Here’s the word: quality content matters, and people will pay for it.

This is a complete reversal from the conventional wisdom of a year ago. Last July, I was busy presenting business plans for this news organization to potential investors.

 

The elevator pitch: high-quality niche content to a high-value audience — but the financial experts assured me that everyone knew that content had no value.

Really? No value? And news content in particular had no value. This verdict usually came with a sheepish shrug from a guy in a suit with an MBA from Wharton who wished it were otherwise, really.

He’d love to pay for The New York Times. Or TheWrap. But no one else will.

Just look at the music industry, everybody said. Look at the failed experiment of pay-walls at the Times, and anywhere else companies dared to charge money for content.

Quality has no value on the Internet, I was assured. It’s become commoditized (everyone loved that word.)

Guess what — in 2009, it’s a whole different story.

Now the Times is going back to considering charging for content.

At the Fortune Brainstorm conference this week, I heard the "people-will-pay-for-quality content" argument from no fewer than three speakers, including Disney’s Bob Iger, NewsCorp’s Jon Miller and AOL’s Tim Armstrong.

It’s a message that is being reinforced from different kinds of content makers across the board — movies, news, TV shows, music.

Here’s what I’m hearing:

— Internet content is undermonetized in general, and charging for content is a trend that’s coming.

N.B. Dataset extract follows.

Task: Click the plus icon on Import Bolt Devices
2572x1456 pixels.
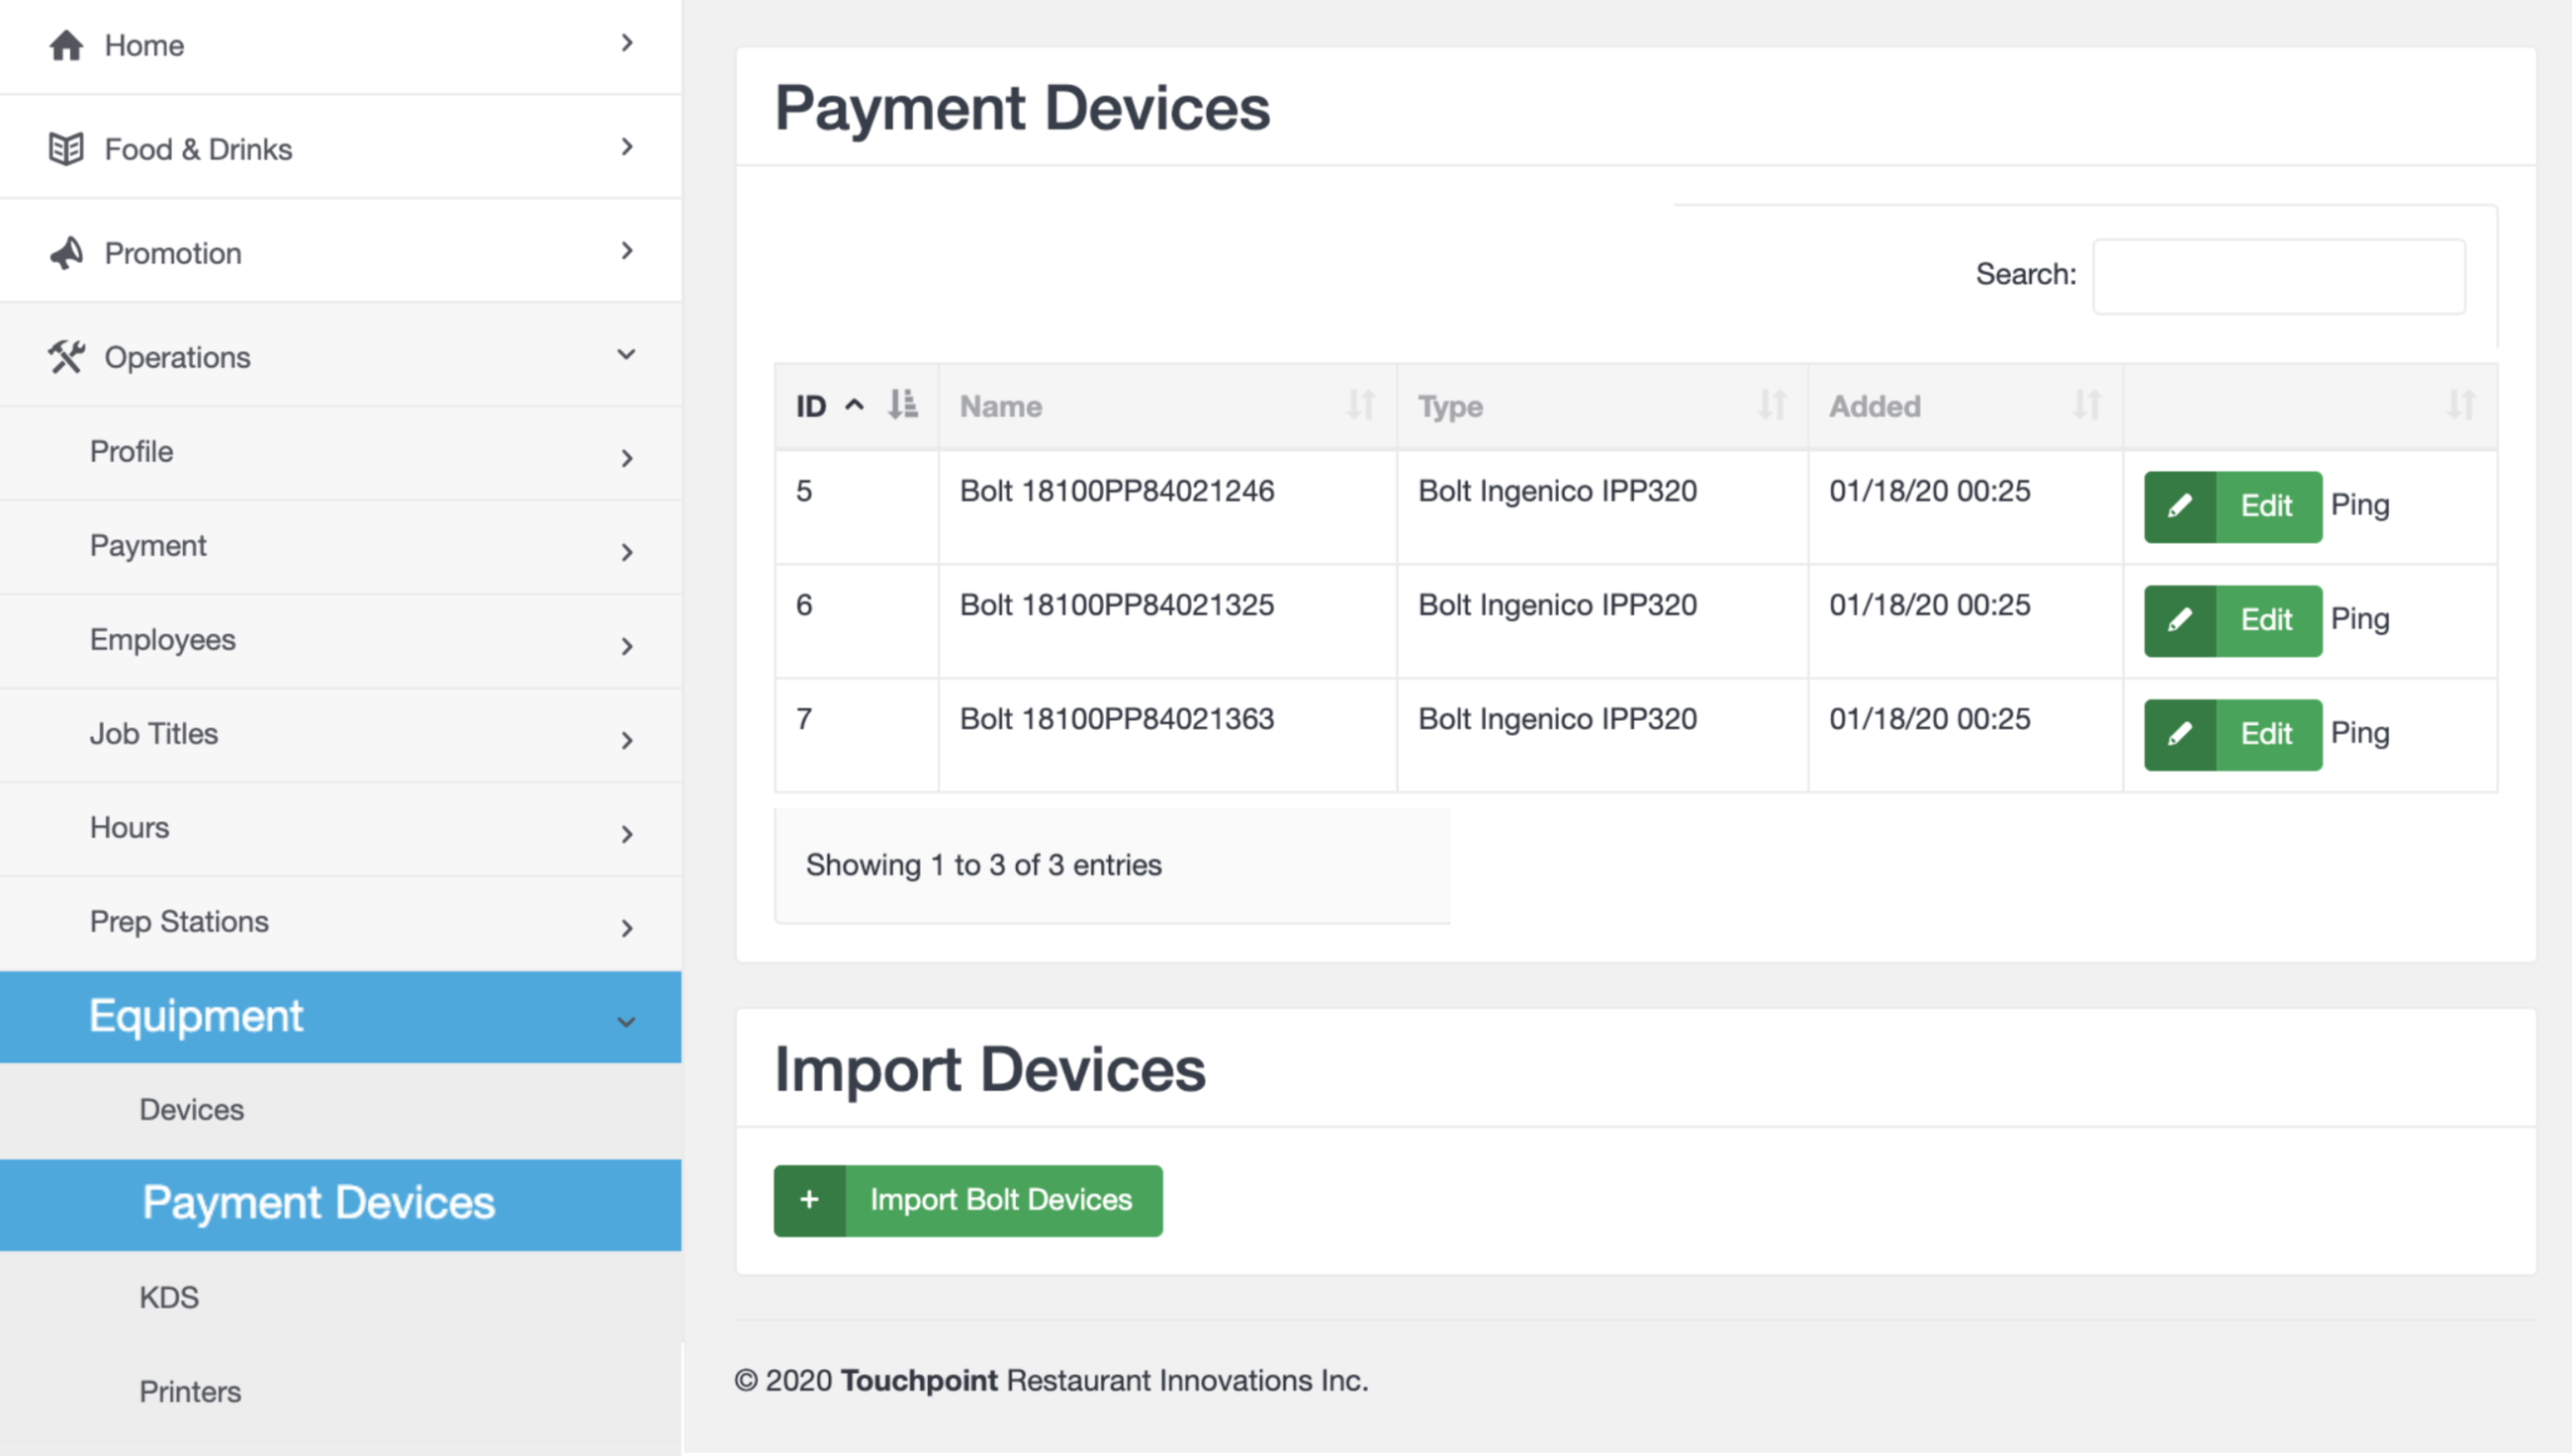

— The world of content is beginning to be divided into two parts — the broad, "commoditized" stuff that you can find anywhere (celebrity shots, the bloggerhead in his pajamas commenting on events) and premium content that people will pay for.

 

— “You’re seeing the world split into a premium world, and a broader attentionally-monetized world,” said Miller.

 

— People will tolerate ads to get quality content they want to watch for free. (Hulu!)
And it’s not killing subscription competitors, says Iger. "There was a fear that a cord cutting was going on…because they are getting everything online and didn’t need it anymore.” They didn’t. Now Disney is considering a website that would charge a subscription fee.

This falls along the lines of an argument that I heard Wired editor Chris Anderson make a week ago, in discussing the future of content on the web. (See “Chris Anderson and the Economics of Free”)

If you give away a large quantity of good content, he argues, you can then charge money for the premium content.

For a lot of content companies, that’s going to mean that both subscriptions and advertising will be required to create sufficient revenue streams.

 

Like ESPN, which has display advertising and subscription fees. In fact, I hear ESPN is considering starting to charge for its website.

It seems we are coming around to the understanding that not all content is equal; that people will pay for something they really want.

 

Exhibit A: With iTunes, consumers pay for music they can get illegally. But they pay to get music of good quality and for a reasonable price.

The Wall Street Journal figured out long ago that people will pay for content. So did Bloomberg — smart guy, that Mike.

I believe we’ll start seeing such models implemented in the coming months. As Iger said: “We’re at the beginning of the beginning.”